* **PROBLEM TO SOLVE**: Beginning at the line with "At what coordinates", please repeat each line exactly through the end of the records below, including that first line and the last, but no pictures.

(Items from a dataset)
-------

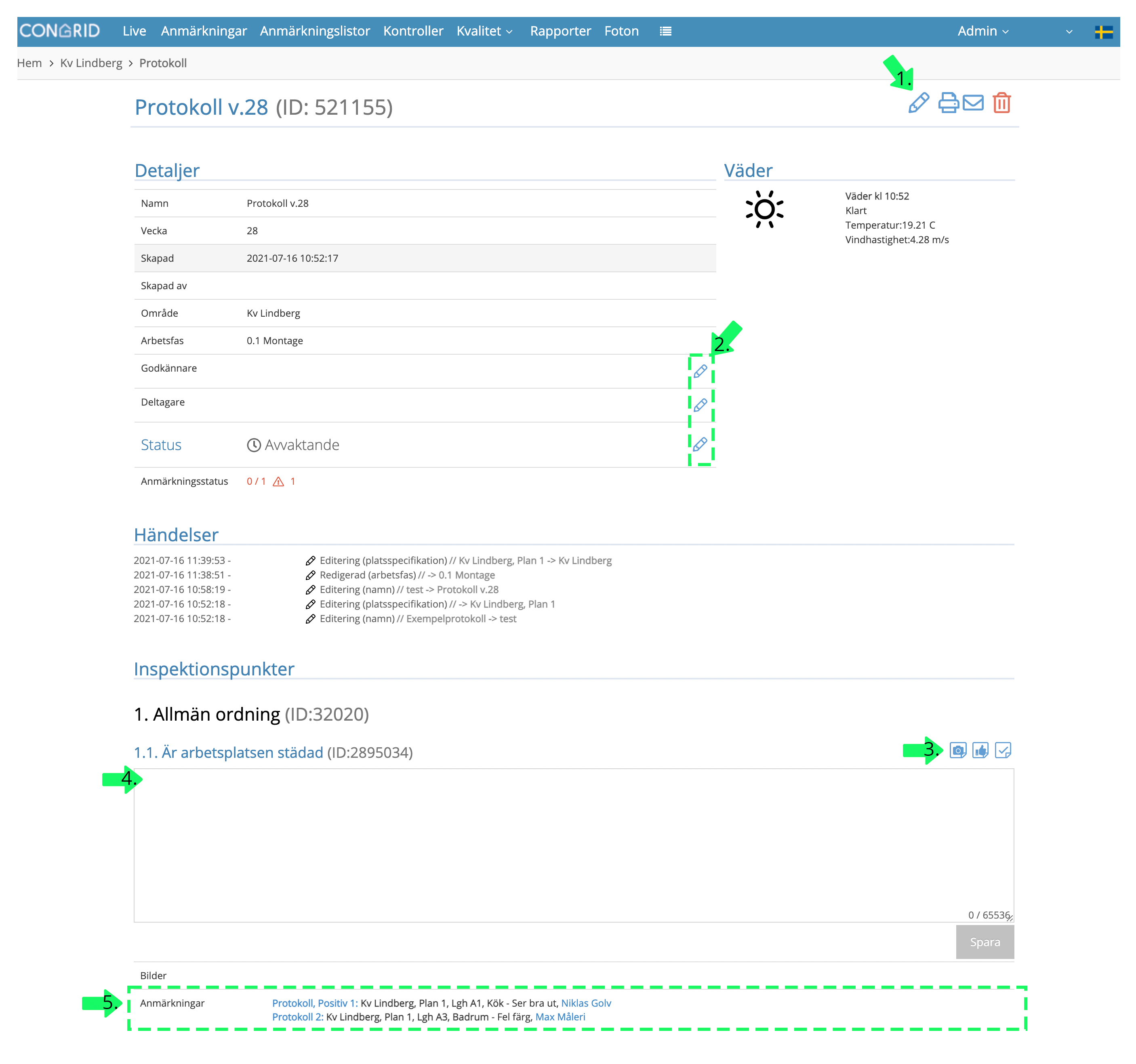Click the inspection point comment text area
The width and height of the screenshot is (1136, 1064).
pos(574,845)
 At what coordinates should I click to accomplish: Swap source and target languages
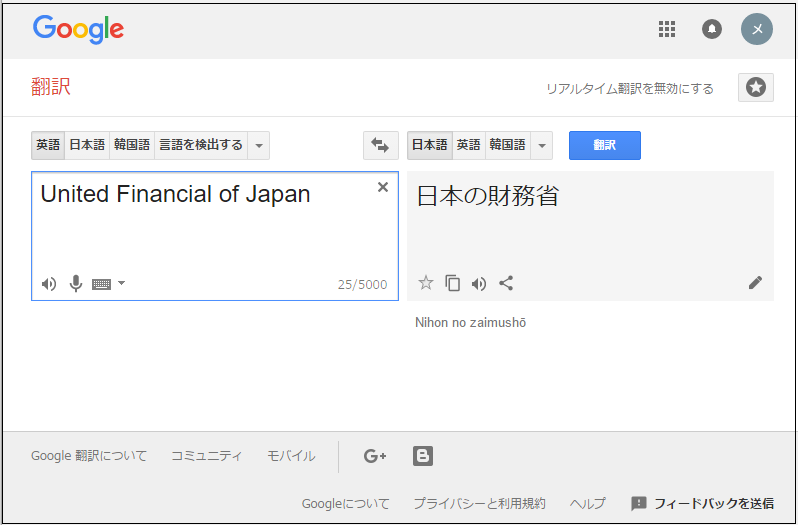pos(380,145)
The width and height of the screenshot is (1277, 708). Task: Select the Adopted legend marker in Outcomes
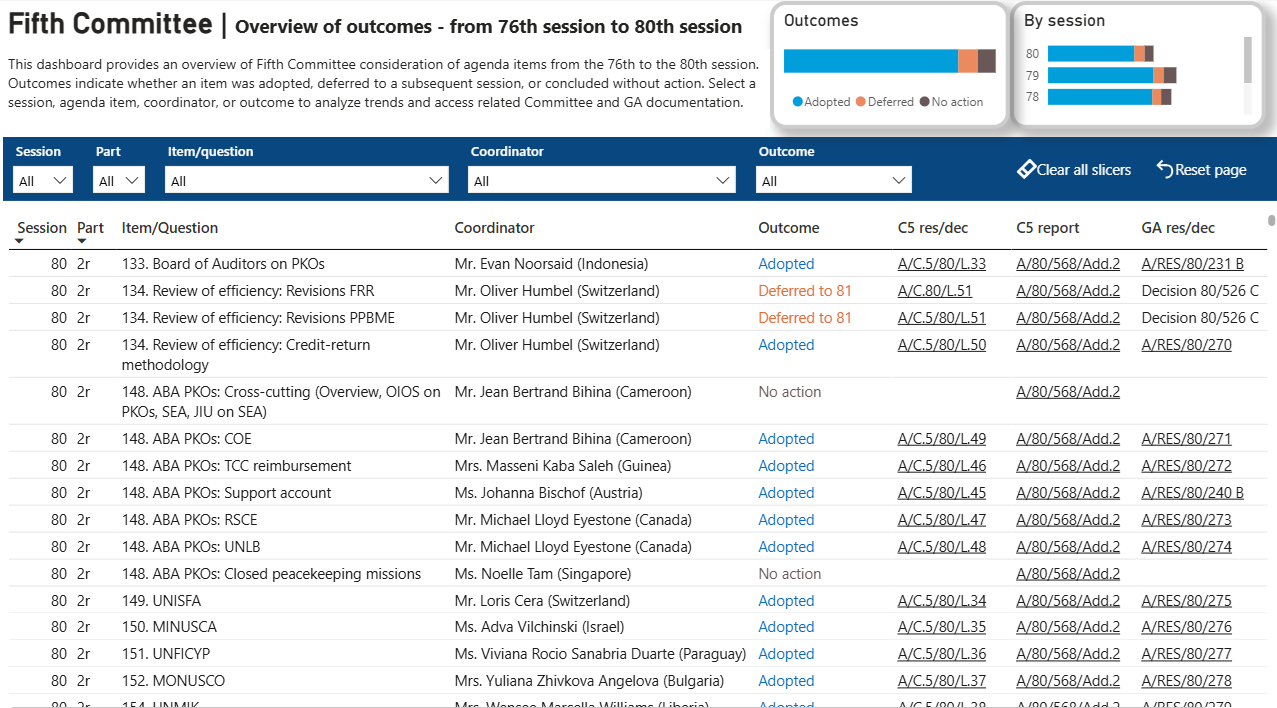(798, 102)
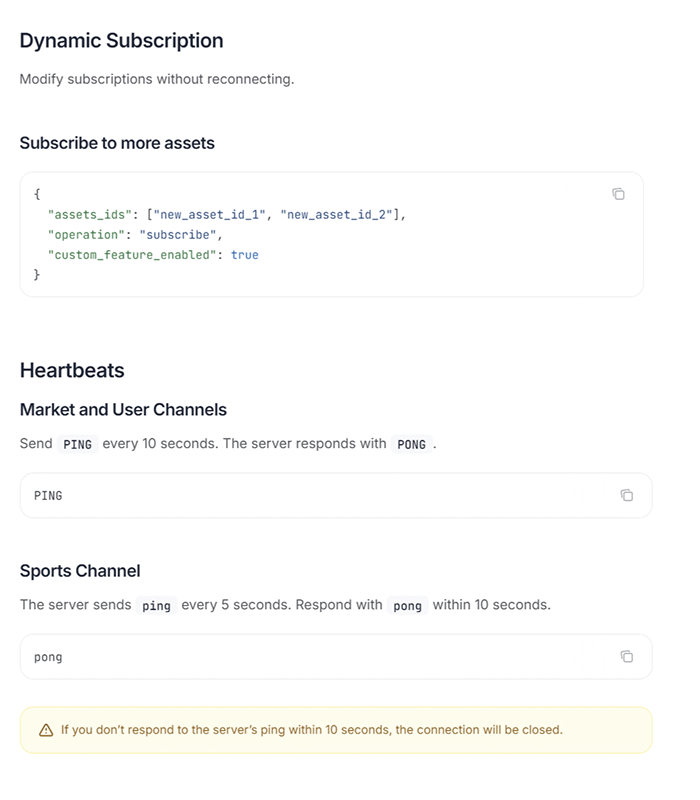Copy the PING code snippet
This screenshot has width=700, height=800.
[627, 495]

-------

* **TASK RESPONSE**:
 At what coordinates should I click to accomplish: Swap source and target languages
pos(380,145)
The width and height of the screenshot is (1277, 708). Task: Select the Adopted legend marker in Outcomes
(798, 102)
Copy the PING code snippet
This screenshot has width=700, height=800.
[627, 495]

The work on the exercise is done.